数据消费者212A,212B可以对应于本地数据消费者208A站点的主机(诸如但不限于当剪接变体确定服务202在其他服务或过程所依赖的仪器上时)或网络或其他远程数据提供者208B站点的主机(诸如但不限于当剪接变体确定服务202在这样的仪器上,该仪器远离依赖于它的服务或过程时)等。数据消费者212A,212B可以对应于临床或研究网络站点的访问者、科学家、医生、生物信息学家、工程师等,并且可以与能够经由或代替网络206促进与剪接变体确定服务202通信的任何一个或多个计算设备相关联。仅举几例,此类计算设备通常可以包括无线移动设备(如智能电话、PDA、平板、可穿戴计算设备等)、服务器、台式机、笔记本电脑、仪器和计算机化设备。此外,此类计算设备可以执行可以促进上述通信的任何类型的软件(诸如浏览器或移动应用程序)。

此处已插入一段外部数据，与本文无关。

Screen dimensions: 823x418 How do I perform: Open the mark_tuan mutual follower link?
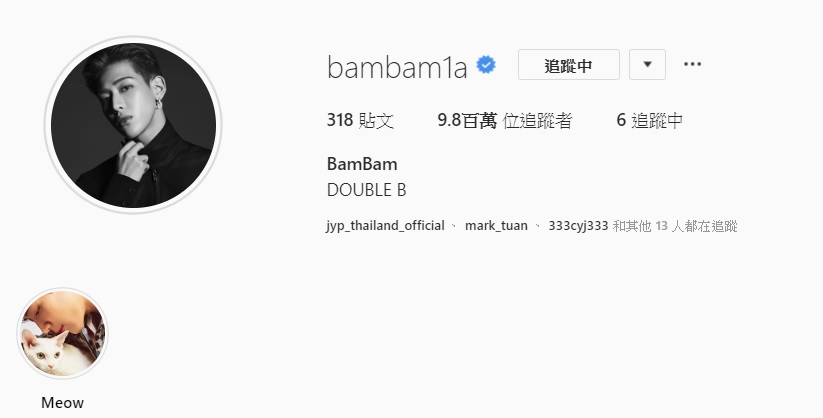pos(496,226)
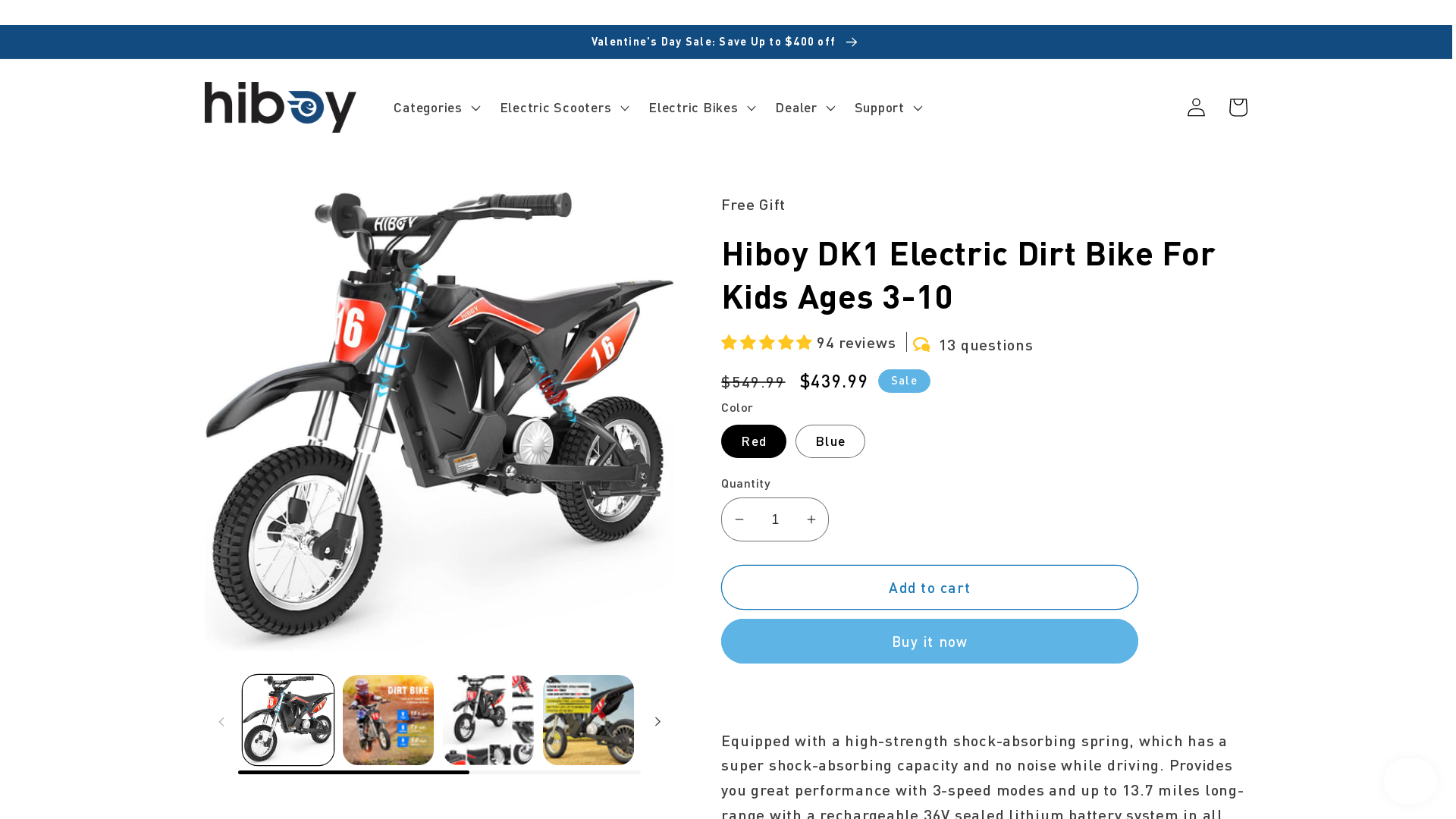1456x819 pixels.
Task: Increase quantity with plus icon
Action: tap(811, 519)
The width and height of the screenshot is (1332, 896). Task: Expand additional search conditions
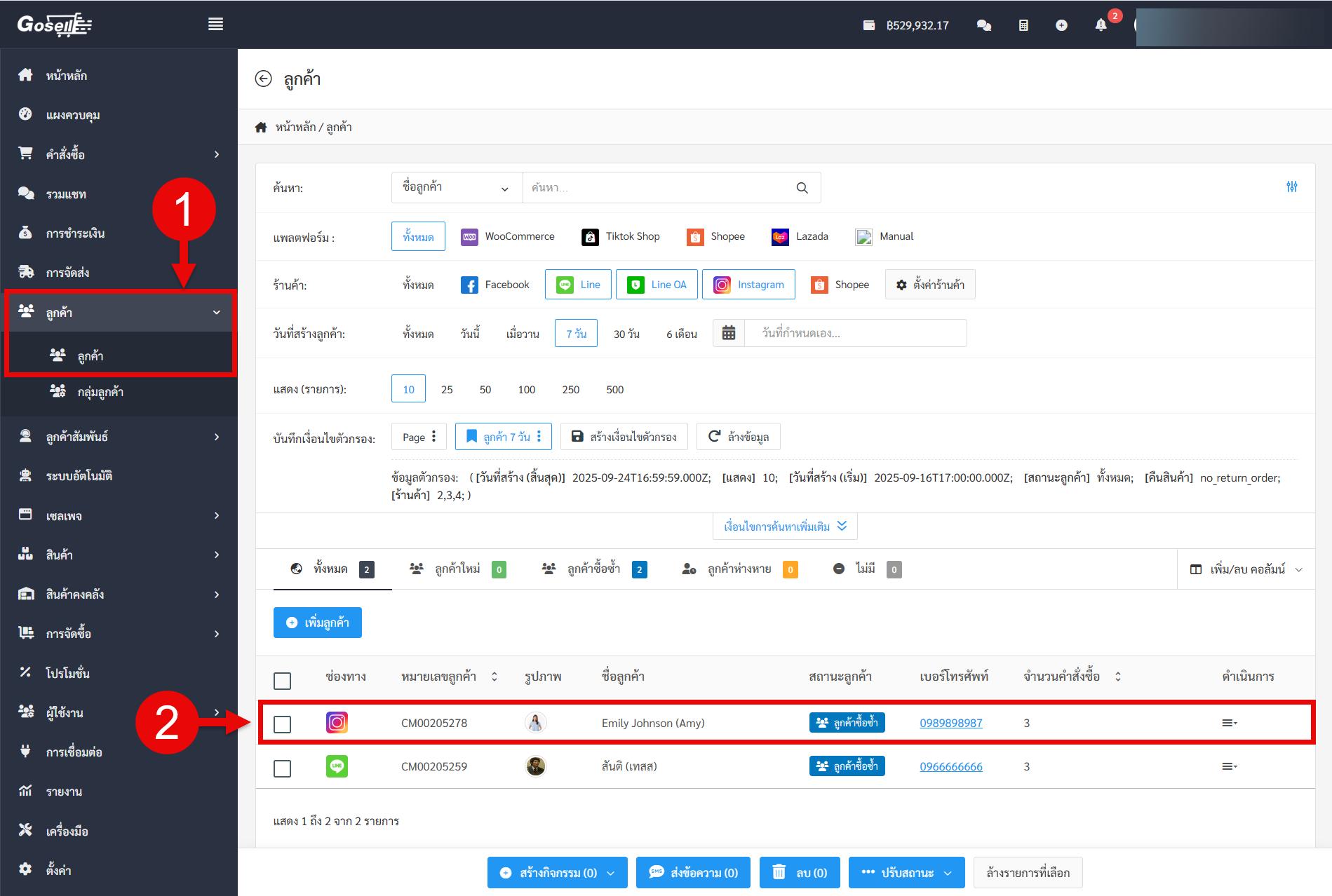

参考提供者210可以对应于提供与剪接变体确定服务202相关的参考数据的任何实体,诸如但不限于参考基因组、DNA参考、RNA参考、RNA转录物的剪接图和第三方结点。在某些实施方案中,参考提供者210将参考数据提供给剪接变体确定服务202,并且剪接变体确定服务202将参考数据本地存储在剪接变体确定数据仓库204中。参考提供者210可以对应于参考数据库网络站点等,并且可以与能经由网络206促进与剪接变体确定服务202通信的任何一个或多个计算设备相关联。仅举几例,此类计算设备通常可以包括无线移动设备(如,智能手机、PDA、平板、可穿戴计算设备等)、服务器、台式机、笔记本电脑、仪器和计算机化设备等。此外,此类计算设备可以执行可以促进上述通信的任何类型的软件(诸如浏览器或移动应用程序)。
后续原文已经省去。